Any such social cultivation of intellectual gifts is potentially powerful, but it can only be so, Du Bois argues, if the people involved in it are honest, earnest, inspired, and united:
(1) Honest: Such cultivation requires a willingness to engage in self-critique and to correct oneself in light of such reflection;
(2) Earnest: Such cultivation can only be furthered among a people who take themselves seriously as human beings capable of great things;
(3) Inspired: Such cultivation must draw strength and direction from a heritage that gives hope;
(4) United: Such cultivation is only possible among a people cooperating for mutual good.
All four of these, especially the last, require the development of organizations specifically for the purpose of furthering "careful conference and thoughtful interchange of opinion", such as the American Negro Academy that Du Bois is specifically addressing. In order to meet these ends, the organizations have to have three characteristics: they must in a specific sense be representative in character, they must be impartial in conduct, and they must be firm in leadership:
(I) Representative in Character: By 'representative', Du Bois does not mean representative of a people quite so much as he means representative to the people. The organizations that uphold and cultivate social intellectual and cultural life must in a sense hold up a mirror to the people they support, but the reflection must be a reflection of what is the best in the people: their "best thought", their "most unselfish striving", their "highest ideals". These things are already implicit in the people, but they are scattered: the organizations must see themselves as in part gathering them together in concentrated form.
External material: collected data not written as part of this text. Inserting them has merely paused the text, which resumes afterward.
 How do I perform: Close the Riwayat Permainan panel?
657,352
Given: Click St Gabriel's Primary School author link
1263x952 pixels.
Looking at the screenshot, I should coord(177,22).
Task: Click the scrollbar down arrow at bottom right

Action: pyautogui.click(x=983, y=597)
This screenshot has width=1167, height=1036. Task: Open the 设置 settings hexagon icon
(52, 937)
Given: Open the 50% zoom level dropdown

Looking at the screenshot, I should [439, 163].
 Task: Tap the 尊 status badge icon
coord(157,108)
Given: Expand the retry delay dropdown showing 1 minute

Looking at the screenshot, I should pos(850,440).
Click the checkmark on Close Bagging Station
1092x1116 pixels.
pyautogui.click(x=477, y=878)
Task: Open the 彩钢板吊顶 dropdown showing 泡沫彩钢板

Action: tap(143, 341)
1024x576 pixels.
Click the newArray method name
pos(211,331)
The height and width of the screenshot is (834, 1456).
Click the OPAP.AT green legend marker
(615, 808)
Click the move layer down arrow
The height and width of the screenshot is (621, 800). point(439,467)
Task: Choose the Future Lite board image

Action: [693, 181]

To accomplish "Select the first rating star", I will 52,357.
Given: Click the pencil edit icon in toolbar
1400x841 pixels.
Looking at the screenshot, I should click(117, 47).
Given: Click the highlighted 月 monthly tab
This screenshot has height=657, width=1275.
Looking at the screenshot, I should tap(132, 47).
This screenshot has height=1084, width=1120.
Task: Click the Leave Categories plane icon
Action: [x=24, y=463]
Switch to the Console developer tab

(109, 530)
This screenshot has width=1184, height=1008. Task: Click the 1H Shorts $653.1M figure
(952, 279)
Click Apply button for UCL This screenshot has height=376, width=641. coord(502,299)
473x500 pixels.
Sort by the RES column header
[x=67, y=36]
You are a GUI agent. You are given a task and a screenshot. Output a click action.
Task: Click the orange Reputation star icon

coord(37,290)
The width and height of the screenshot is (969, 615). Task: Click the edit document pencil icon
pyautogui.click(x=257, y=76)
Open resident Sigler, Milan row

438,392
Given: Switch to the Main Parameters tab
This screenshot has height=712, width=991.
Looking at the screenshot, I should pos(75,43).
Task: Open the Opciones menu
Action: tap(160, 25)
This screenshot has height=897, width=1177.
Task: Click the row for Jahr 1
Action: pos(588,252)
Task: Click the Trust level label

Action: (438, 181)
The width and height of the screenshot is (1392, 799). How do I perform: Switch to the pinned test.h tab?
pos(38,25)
(II) Impartial in Conduct: The organizations are exalting the people by drawing together the best that is in them, but this creates a potential temptation that must be avoided, namely to exaggerate or fictionalize in the misguided notion of exalting people that way. People can only be exalted if the reflection created by these supporting organizations is concerned with truth. It must be unlying and unflattering. And in particular, it must show that these high qualities implicit in the people are not things that simply fall into their laps; they are things for which one must work, things that require "a vast work of self-reformation" and "dogged work and manly striving".
(III) Firm in Leadership: Given the vast number of problems the people must solve, the organizations need to provide "a practical path of advance", not always so much in terms of specific solutions as in terms of general policy arising out of its representativeness and impartial honesty.
None of this is the work of a night; it is a long and difficult road, requiring considerable thought and cooperation.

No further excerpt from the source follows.